The latest front in the war against drilling for oil in Alaska’s rugged wildlife refuge isn’t Washington — it’s Wall Street. Activists trying to keep rigs out of the Arctic National Wildlife Refuge are now focused on choking off the flow of money needed to exploit the reserve. As big as South Carolina, it is home to caribou and grizzlies — and possibly billions of barrels of oil.
The strategy is paying off. Morgan Stanley just ruled out financing Arctic oil and gas development, becoming the fifth major U.S. bank to announce it will no longer support drilling in one of the fastest-warming places on the globe. That followed similar moves from Citigroup Inc. earlier this week and from Goldman Sachs Group Inc., JPMorgan Chase & Co. and Wells Fargo & Co. in the space of four months. Bank of America Corp. is the only major U.S. holdout.

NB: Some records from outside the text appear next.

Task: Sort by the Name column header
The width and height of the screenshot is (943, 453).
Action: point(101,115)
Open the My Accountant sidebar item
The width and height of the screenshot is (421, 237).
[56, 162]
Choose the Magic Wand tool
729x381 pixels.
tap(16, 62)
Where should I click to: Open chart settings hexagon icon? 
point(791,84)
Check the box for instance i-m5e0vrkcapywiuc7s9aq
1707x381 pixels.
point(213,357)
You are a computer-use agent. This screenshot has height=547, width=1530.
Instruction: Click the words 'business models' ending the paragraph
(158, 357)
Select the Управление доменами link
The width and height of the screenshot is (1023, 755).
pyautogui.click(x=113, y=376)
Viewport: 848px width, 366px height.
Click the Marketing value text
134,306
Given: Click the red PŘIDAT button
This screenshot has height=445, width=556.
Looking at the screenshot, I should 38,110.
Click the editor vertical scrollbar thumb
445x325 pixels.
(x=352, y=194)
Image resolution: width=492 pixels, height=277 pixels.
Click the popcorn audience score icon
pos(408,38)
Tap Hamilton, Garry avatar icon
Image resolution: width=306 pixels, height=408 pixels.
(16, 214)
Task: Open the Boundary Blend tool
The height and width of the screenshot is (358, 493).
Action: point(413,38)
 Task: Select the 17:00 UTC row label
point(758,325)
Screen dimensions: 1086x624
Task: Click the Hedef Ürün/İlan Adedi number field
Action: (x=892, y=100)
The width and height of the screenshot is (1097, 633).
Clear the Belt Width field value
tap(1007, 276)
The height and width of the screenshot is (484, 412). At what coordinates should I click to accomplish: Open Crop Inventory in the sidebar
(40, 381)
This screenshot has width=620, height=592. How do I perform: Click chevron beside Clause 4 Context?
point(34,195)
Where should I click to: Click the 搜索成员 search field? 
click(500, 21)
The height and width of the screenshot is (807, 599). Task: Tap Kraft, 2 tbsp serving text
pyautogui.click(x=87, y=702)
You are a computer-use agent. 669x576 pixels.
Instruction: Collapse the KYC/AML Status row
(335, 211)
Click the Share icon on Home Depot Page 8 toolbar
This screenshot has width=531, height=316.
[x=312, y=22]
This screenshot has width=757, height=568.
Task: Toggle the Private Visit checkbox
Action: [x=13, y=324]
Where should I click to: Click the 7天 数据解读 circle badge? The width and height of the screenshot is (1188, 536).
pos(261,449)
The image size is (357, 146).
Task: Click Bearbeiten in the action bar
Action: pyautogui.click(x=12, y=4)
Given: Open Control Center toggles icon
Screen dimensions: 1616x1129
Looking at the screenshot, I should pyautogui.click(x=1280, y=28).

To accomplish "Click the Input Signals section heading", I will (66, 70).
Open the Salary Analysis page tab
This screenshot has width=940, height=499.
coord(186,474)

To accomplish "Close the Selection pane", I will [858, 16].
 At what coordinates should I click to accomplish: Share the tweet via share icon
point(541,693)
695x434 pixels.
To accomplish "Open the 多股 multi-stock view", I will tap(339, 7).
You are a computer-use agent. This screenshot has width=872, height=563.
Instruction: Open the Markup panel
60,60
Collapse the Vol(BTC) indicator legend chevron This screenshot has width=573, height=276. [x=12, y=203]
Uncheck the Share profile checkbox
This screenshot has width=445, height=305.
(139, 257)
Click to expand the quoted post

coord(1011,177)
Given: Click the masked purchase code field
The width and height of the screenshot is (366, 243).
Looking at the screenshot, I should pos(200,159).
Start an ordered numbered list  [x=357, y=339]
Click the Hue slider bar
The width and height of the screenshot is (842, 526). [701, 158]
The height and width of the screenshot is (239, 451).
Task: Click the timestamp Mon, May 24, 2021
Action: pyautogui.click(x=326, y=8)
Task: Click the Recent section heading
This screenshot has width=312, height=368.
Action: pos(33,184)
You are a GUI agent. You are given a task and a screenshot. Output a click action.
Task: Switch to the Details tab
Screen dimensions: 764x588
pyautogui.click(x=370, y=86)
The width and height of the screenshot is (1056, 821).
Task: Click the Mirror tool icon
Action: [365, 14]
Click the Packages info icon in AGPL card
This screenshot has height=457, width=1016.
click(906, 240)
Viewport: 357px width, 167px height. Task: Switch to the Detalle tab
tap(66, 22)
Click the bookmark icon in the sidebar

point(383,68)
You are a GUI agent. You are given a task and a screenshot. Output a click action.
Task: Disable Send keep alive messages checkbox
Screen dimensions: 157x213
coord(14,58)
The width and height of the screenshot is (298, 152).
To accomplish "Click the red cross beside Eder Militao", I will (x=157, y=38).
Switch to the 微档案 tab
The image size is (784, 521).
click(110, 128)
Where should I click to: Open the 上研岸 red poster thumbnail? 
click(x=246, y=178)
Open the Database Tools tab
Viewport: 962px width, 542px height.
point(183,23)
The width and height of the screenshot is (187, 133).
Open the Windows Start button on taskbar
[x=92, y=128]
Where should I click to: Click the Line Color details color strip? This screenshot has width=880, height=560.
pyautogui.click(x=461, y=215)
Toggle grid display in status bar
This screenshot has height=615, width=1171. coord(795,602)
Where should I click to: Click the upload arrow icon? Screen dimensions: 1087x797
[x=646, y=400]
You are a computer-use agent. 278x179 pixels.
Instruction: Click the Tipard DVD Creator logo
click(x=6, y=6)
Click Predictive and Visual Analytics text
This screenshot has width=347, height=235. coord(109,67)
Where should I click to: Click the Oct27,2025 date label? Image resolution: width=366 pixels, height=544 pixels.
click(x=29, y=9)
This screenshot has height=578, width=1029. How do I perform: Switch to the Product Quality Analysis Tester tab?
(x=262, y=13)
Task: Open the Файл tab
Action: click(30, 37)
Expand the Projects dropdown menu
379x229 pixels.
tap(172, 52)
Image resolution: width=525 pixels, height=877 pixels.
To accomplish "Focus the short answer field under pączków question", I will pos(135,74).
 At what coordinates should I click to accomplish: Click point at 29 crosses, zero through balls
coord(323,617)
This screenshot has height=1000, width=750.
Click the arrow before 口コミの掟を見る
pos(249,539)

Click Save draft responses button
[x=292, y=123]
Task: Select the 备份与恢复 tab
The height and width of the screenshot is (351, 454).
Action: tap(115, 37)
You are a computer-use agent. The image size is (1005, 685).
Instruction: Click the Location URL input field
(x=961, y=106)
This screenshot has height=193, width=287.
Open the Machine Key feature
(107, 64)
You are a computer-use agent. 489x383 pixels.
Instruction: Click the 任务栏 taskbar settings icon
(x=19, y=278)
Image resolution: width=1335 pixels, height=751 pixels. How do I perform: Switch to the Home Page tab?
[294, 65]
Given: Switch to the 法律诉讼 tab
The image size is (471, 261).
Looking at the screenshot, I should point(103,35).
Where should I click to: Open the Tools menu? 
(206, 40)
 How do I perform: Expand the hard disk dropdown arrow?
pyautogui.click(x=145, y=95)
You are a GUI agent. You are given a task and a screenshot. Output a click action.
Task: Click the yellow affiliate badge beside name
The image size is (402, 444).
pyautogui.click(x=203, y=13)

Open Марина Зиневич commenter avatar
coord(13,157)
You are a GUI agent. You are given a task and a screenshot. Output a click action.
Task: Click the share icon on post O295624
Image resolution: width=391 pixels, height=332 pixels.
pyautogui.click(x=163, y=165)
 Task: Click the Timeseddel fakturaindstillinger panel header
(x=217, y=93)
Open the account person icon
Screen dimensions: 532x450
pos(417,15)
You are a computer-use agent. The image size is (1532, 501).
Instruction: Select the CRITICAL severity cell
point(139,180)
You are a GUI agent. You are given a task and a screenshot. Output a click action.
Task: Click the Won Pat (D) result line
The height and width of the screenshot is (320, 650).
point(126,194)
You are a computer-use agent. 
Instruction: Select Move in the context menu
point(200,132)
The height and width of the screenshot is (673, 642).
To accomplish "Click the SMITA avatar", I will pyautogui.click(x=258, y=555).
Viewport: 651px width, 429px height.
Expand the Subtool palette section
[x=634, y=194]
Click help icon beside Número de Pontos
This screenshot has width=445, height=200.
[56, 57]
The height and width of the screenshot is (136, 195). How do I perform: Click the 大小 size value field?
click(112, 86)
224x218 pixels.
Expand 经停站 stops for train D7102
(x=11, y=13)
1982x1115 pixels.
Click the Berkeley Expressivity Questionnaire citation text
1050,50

Lending restrictions now pose another obstacle to oil companies hunting for the next big U.S. discovery, particularly after an epic collapse in prices, declining demand tied to coronavirus and a mounting glut of crude. The Interior Department is preparing to sell drilling rights in the 1.56-million-acre coastal plain of the Arctic refuge. However, remote conditions and limited infrastructure in northeast Alaska ratchet up the cost of finding and developing crude there, making it even less attractive to oil producers in this economy.